【ネタバレあり】『エンドゲーム』に残された謎 アベンジャーズの作戦を科学的視点から読み解く

分岐していく世界たち

 そんな分岐における負の部分について、ブルース・バナーと、『ドクター・ストレンジ』の登場人物であるエンシェント・ワンが、本作のなかで議論する場面がある。バナーは、エンシェント・ワンの持つ、インフィニティ・ストーンの1つであるタイムストーンを渡してほしいと頼み込むが、彼女は首を縦に振らない。なぜなら、エンシェント・ワンは未来を予知する能力を備えており、この後に強大な敵と戦うことになるドクター・ストレンジにタイムストーンが必要になることを知っていたからだ。
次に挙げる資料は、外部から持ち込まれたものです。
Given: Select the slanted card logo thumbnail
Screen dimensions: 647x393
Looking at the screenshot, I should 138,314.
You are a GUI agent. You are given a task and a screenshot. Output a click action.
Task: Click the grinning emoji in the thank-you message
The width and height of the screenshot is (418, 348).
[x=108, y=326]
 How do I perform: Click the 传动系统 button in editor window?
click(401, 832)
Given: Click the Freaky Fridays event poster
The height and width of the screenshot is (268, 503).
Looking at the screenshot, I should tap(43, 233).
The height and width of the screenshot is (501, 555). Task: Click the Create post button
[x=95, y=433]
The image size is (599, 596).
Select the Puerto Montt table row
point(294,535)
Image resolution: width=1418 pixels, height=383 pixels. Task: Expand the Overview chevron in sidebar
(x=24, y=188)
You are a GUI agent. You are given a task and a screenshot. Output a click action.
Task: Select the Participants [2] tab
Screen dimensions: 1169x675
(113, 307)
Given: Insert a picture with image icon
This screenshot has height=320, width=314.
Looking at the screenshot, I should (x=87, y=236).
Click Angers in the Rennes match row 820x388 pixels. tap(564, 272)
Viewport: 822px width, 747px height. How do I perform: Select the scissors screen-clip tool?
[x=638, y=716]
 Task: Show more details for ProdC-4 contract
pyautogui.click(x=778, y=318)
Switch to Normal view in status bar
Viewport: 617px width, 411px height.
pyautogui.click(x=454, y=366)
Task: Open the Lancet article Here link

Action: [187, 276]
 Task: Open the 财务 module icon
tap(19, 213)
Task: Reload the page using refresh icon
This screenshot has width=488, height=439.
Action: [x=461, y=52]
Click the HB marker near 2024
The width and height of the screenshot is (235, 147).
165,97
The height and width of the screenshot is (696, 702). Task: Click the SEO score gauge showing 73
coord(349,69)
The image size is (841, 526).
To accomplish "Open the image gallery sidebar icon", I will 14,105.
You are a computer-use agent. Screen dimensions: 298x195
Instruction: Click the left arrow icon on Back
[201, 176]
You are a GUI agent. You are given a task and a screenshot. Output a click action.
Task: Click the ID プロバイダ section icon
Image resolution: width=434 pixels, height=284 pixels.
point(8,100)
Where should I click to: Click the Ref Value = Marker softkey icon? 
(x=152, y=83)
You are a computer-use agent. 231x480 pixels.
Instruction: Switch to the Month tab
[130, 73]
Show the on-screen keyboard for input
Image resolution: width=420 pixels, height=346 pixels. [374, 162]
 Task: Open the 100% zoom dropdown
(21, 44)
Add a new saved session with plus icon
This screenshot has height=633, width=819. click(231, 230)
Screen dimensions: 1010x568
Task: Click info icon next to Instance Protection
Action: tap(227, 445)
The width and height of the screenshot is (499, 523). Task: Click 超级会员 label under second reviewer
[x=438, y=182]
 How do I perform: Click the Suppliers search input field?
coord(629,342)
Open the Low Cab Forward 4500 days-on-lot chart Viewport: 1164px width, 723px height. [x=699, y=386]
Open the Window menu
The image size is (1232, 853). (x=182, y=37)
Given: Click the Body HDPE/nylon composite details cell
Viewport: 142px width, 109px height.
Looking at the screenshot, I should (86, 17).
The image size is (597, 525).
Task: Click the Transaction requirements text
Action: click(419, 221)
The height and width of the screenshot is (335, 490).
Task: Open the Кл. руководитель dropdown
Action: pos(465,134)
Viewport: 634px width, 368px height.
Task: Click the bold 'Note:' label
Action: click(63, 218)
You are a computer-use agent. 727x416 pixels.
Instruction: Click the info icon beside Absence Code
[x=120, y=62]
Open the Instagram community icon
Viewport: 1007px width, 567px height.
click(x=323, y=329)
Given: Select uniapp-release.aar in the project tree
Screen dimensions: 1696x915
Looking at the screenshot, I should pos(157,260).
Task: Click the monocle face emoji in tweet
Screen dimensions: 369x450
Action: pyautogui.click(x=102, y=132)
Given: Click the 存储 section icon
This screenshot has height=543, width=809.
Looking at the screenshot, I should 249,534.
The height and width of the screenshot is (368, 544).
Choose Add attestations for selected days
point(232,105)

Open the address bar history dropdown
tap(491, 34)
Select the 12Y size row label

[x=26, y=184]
 だからタイムストーンがなくなってしまえば、そこから新しい世界が枝分かれして、絶望的な世界が新しく生まれてしまうことになる。インフィニティ・ストーンを手に入れたアベンジャーズの世界にとって、未来は明るいものとなるが、その代償として、絶望の世界を誕生させてしまって、そっちは自分たちの世界じゃないから別にいいやというのでは無責任だろう。だからバナーは、再び過去を訪れタイムストーンを返却することを約束する。アベンジャーズには、適切な時代、適切な場所にそれぞれのインフィニティ・ストーンを返すことで、別の未来を発生させることを最低限に抑える倫理的な義務があるのだ。

 その任務を引き受けたのはキャプテン・アメリカだった。彼はサノスとの決戦の後、様々な時代と場所にインフィニティ・ストーンを返却しに旅立つ。そして、その任務を終えて、ヒーローとして役割ではない、1人の男スティーブ・ロジャースとして自分の人生を生き直す決断をすることになる。

 彼は自分の人生を納得するまで生き抜いた後、もう一度姿を現すことになる。本作の監督ルッソ兄弟は、メディアでのインタビューにおいて、ロジャースは最後にアベンジャーズに合流するため、もう一度ワープを行ったということを示唆している。なぜそれが必要だったのか。それは、本作のラストカットを見れば理解できるだろう。ロジャースは、1人の女性と生きるために過去を改変し、分岐した新しい世界を作り出していたのだ。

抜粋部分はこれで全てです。